◆ **TASK ITEM**
Whatever the data contains, copy all of it exactly.

Collected data
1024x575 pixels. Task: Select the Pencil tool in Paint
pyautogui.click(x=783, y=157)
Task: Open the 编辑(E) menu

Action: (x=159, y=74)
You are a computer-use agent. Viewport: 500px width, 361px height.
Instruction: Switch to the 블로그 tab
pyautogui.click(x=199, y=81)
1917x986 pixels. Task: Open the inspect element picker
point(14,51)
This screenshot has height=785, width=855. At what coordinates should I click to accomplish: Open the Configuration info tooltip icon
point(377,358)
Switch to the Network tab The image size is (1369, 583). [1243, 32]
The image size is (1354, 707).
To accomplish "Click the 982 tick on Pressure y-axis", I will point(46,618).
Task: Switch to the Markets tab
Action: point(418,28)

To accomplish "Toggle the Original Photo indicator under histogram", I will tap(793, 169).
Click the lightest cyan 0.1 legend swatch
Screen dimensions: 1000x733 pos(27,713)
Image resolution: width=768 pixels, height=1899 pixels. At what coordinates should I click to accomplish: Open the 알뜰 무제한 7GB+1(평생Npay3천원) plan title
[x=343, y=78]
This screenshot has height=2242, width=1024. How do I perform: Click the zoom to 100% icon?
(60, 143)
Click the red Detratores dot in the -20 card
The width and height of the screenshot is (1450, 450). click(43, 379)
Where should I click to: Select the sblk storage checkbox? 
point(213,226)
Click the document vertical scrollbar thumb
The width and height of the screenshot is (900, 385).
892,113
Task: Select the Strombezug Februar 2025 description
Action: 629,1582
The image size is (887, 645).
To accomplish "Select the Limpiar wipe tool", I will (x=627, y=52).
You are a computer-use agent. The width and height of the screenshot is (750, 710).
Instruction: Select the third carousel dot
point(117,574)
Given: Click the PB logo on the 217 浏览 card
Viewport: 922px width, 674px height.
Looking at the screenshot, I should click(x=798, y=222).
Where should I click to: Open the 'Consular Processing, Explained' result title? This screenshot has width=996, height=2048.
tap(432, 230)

◆ **THE ANSWER**
1024x575 pixels. Task: Select the Pencil tool in Paint
pyautogui.click(x=783, y=157)
Task: Open the 编辑(E) menu

Action: (x=159, y=74)
You are a computer-use agent. Viewport: 500px width, 361px height.
Instruction: Switch to the 블로그 tab
pyautogui.click(x=199, y=81)
1917x986 pixels. Task: Open the inspect element picker
point(14,51)
This screenshot has height=785, width=855. At what coordinates should I click to accomplish: Open the Configuration info tooltip icon
point(377,358)
Switch to the Network tab The image size is (1369, 583). [1243, 32]
The image size is (1354, 707).
To accomplish "Click the 982 tick on Pressure y-axis", I will point(46,618).
Task: Switch to the Markets tab
Action: point(418,28)

To accomplish "Toggle the Original Photo indicator under histogram", I will tap(793, 169).
Click the lightest cyan 0.1 legend swatch
Screen dimensions: 1000x733 pos(27,713)
Image resolution: width=768 pixels, height=1899 pixels. At what coordinates should I click to accomplish: Open the 알뜰 무제한 7GB+1(평생Npay3천원) plan title
[x=343, y=78]
This screenshot has height=2242, width=1024. How do I perform: Click the zoom to 100% icon?
(60, 143)
Click the red Detratores dot in the -20 card
The width and height of the screenshot is (1450, 450). click(43, 379)
Where should I click to: Select the sblk storage checkbox? 
point(213,226)
Click the document vertical scrollbar thumb
The width and height of the screenshot is (900, 385).
892,113
Task: Select the Strombezug Februar 2025 description
Action: 629,1582
The image size is (887, 645).
To accomplish "Select the Limpiar wipe tool", I will (x=627, y=52).
You are a computer-use agent. The width and height of the screenshot is (750, 710).
Instruction: Select the third carousel dot
point(117,574)
Given: Click the PB logo on the 217 浏览 card
Viewport: 922px width, 674px height.
Looking at the screenshot, I should click(x=798, y=222).
Where should I click to: Open the 'Consular Processing, Explained' result title? This screenshot has width=996, height=2048.
tap(432, 230)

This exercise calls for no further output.